11). The Church, as the Body of Christ, images Christ in this respect, especially
the bishops and presbyters (cf. Acts 20:28; 1 Peter 5:2,4) and most especially
the successor of Peter (cf. John 21:15-17). They are not only the shepherds;
they are also the gate. The ministers must come with the authorization and
commission and blessing of the Church.
St.
Francis shows that the laity cannot be the source of authority for the
Protestant ministers. He writes:
"We
bring forward the express practice of the whole Church, which from all time has
been to ordain the pastors by the imposition of the hands of the other pastors
and bishops. Thus was Timothy ordained; and the seven deacons themselves,
though proposed by the Christian people, were ordained by the imposition of the
Apostles' hands.
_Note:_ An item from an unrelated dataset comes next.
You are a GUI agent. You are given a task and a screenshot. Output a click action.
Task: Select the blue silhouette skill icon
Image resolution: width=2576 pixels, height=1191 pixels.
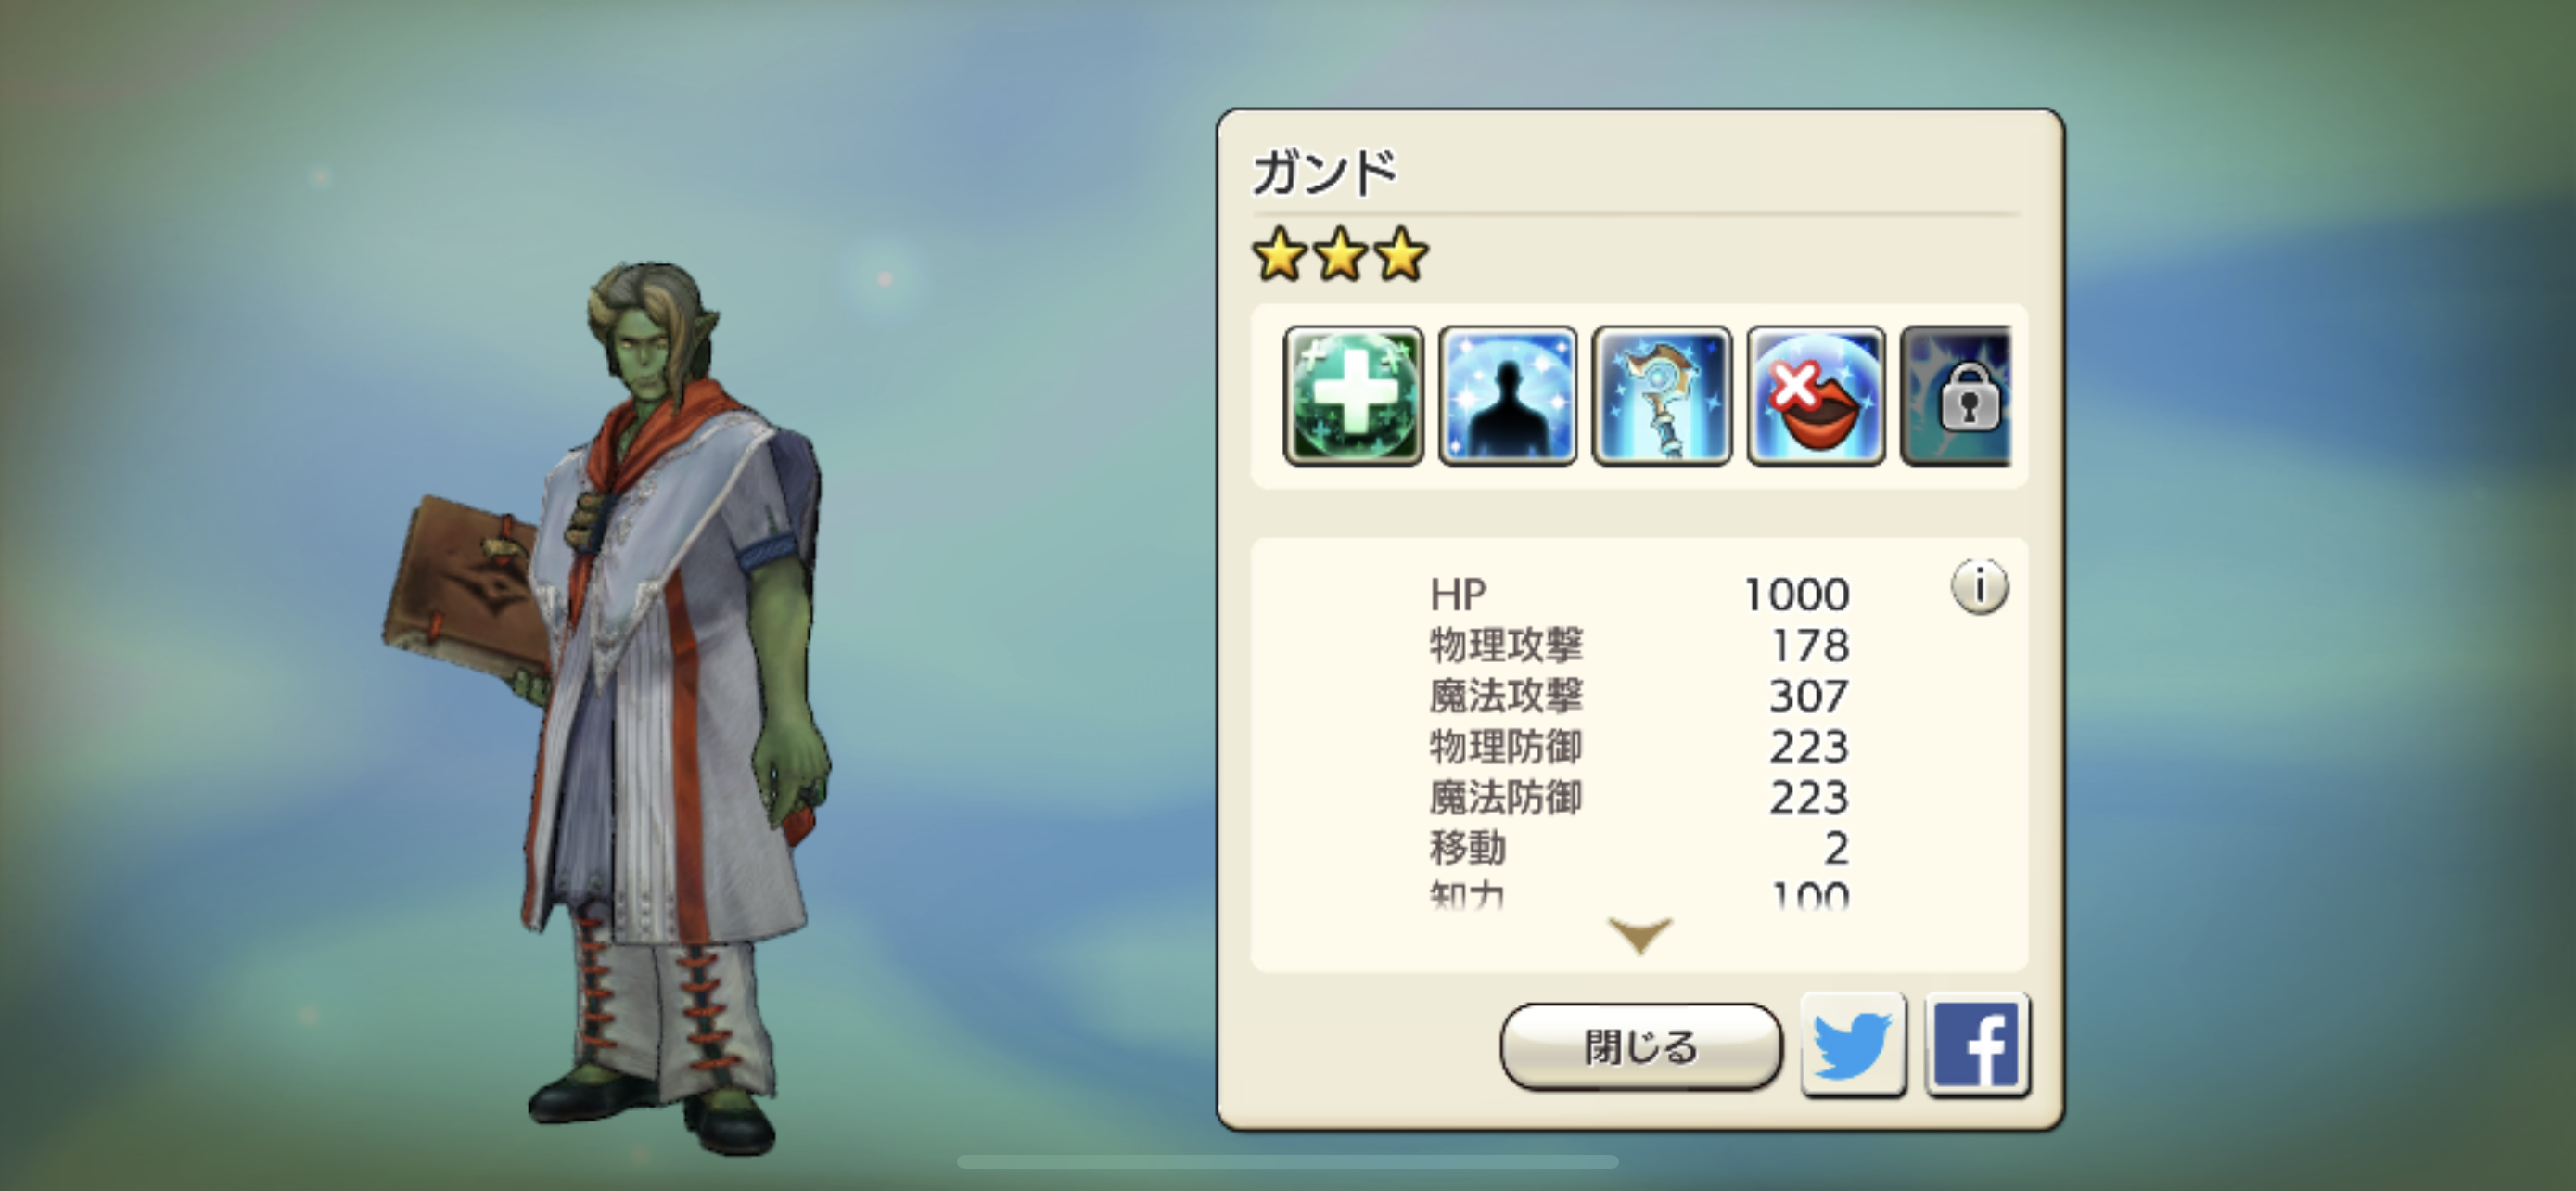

Thus have the Apostles appointed in their Constitutions; and
the great Council of Nice (which methinks one will not despise) and that of
Carthage – the second, and then immediately the third, and the fourth, at which
S. Augustine assisted. If then they [the original Protestant ministers] have
been sent by the laity, they are not sent in Apostolic fashion, nor
legitimately, and their mission is null. ... How shall they [the laity]
communicate the authority which they have not?"[2]
Nor,
argues St. Francis de Sales, did the original Protestant ministers have any
authorization from the Catholic bishops to teach and preach what they did. The
only remaining appeal, for the original Protestant ministers, was to the direct
commissioning by the Holy Spirit, in other words, to a kind of Montanistic
Gnosticism, which manifested itself more explicitly with the rise of figures
like Jakob Boehme (1557-1624) and George Fox (1624-1691). Boehme wrote:
"I
have enough with the book that I am. If I have within me the Spirit of Christ,
the entire Bible is in me. Why would I wish for more books? Why discuss what is
outside, while not having learned what is within me?"[3]